Abstract
The acquisition of increasingly large plankton digital image datasets requires automatic methods of recognition and classification. As data size and collection speed increases, manual annotation and database representation are often bottlenecks for utilization of machine learning algorithms for taxonomic classification of plankton species in field studies. In this paper we present a novel set of algorithms to perform accurate detection and classification of plankton species with minimal supervision. Our algorithms approach the performance of existing supervised machine learning algorithms when tested on a plankton dataset generated from a custom-built lensless digital device. Similar results are obtained on a larger image dataset obtained from the Woods Hole Oceanographic Institution. Our algorithms are designed to provide a new way to monitor the environment with a class of rapid online intelligent detectors.

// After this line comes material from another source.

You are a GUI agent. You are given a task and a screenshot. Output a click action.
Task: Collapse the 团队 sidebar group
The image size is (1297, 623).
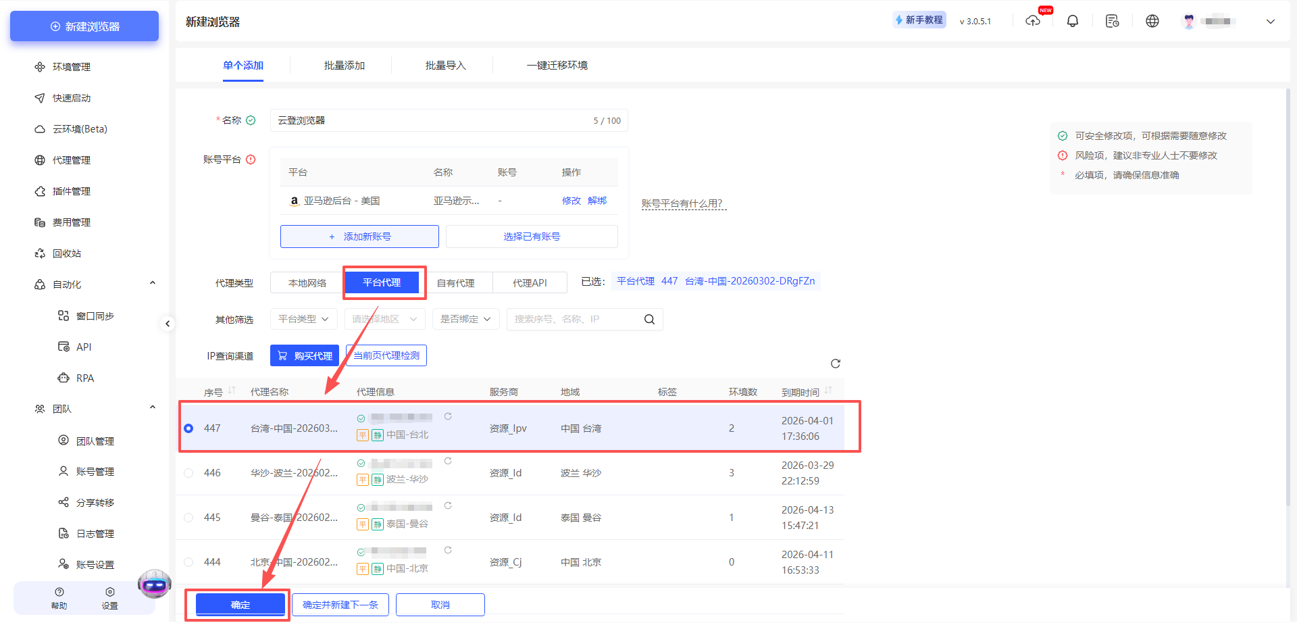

Author Summary Plankton are at the bottom of the aquatic food chain and marine phytoplankton are estimated to be responsible for over 50% of all global primary production [1] and play a fundamental role in climate regulation. Thus, changes in plankton ecology may have a profound impact on global climate, as well as deep social and economic consequences. It seems therefore paramount to collect and analyze real time plankton data to understand the relationship between the health of plankton and the health of the environment they live in. In this paper, we present a novel set of algorithms to perform accurate detection and classification of plankton species with minimal supervision. The proposed pipeline is designed to provide a new way to monitor the environment with a class of rapid online intelligent detectors.